カラテカ矢部太郎が相方・入江慎也を今も「友」と呼ぶ理由

    お笑いコンビ「カラテカ」の矢部太郎が、大ヒット漫画『大家さんと僕』シリーズの完結編『大家さんと僕 これから』を出した。闇営業問題で吉本興業から契約解消された、相方の入江慎也への思いとは。

    《相方であり友である入江慎也が多くの方々にご迷惑、ご心配をおかけし本当に申し訳ありません。

    入江には心から反省し、これまでの自身のあり方を見つめ直し、失ったものの大きさを考え続けてほしいと伝えました。

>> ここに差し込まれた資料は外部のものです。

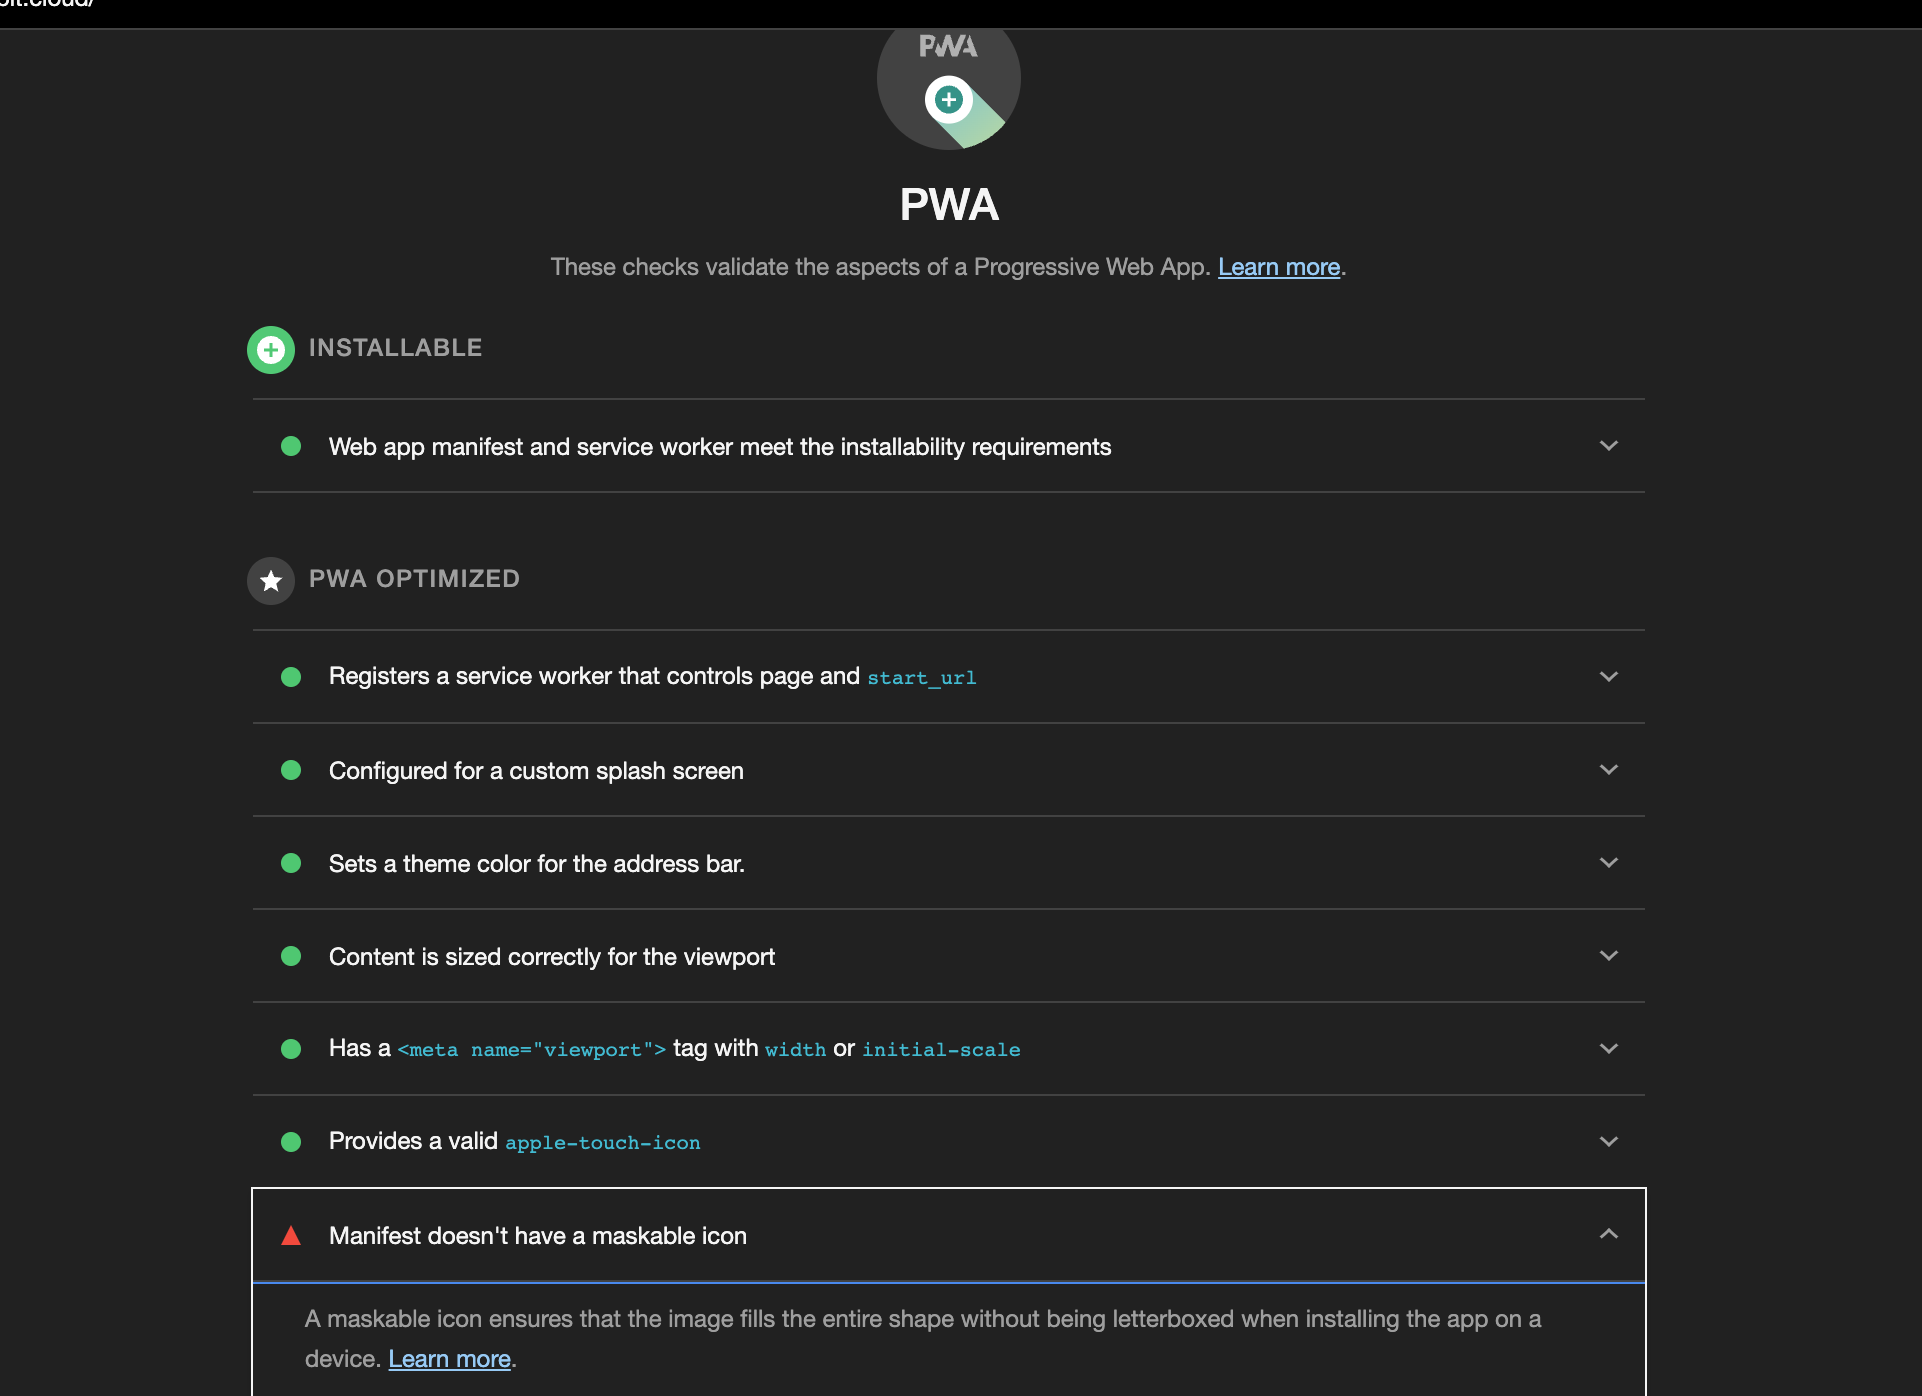Click the star PWA Optimized section icon
Screen dimensions: 1922x1396
(x=270, y=580)
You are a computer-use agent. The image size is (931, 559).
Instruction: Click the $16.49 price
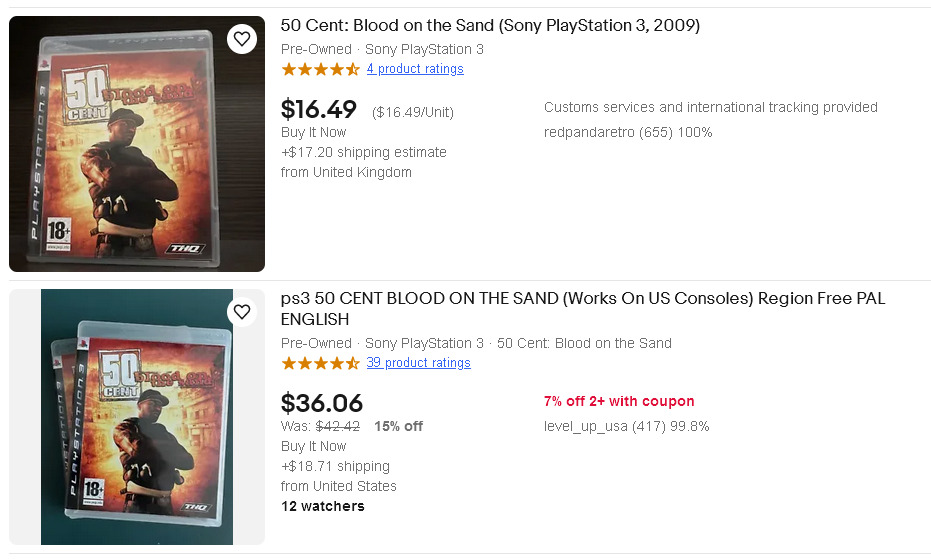318,109
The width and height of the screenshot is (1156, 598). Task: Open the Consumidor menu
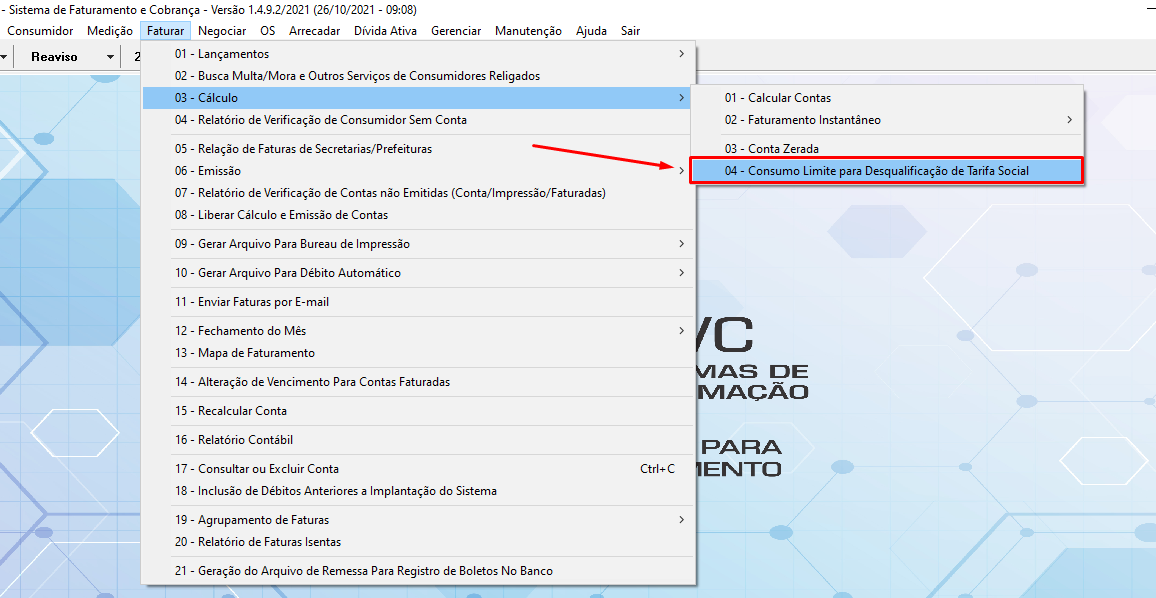40,31
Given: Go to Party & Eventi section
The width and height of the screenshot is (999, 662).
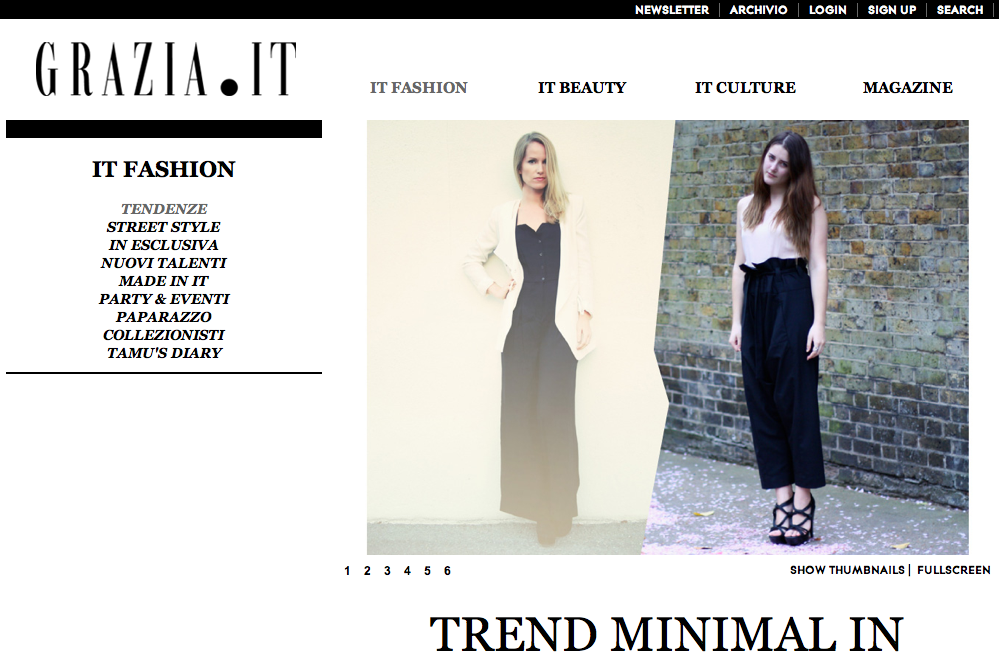Looking at the screenshot, I should (x=164, y=299).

    今後も僕はカラテカの矢部太郎として活動させて頂きます》

    相方であり友である入江慎也が多くの方々にご迷惑、ご心配をおかけし本当に申し訳ありません。 入江には心から反省し、これまでの自身のあり方を見つめ直し、失ったものの大きさを考え続けてほしいと伝えました。 今後も僕はカラテカの矢部太郎として活動させて頂きます。

    お笑いコンビ「カラテカ」の入江慎也が闇営業問題で吉本興業から契約解消されたことを受け、相方の矢部太郎は6月8日にこうツイートした。

    日本中が入江バッシングに沸いていた当時、あえて「相方であり友である」「カラテカの矢部太郎として」と綴った真意とは――。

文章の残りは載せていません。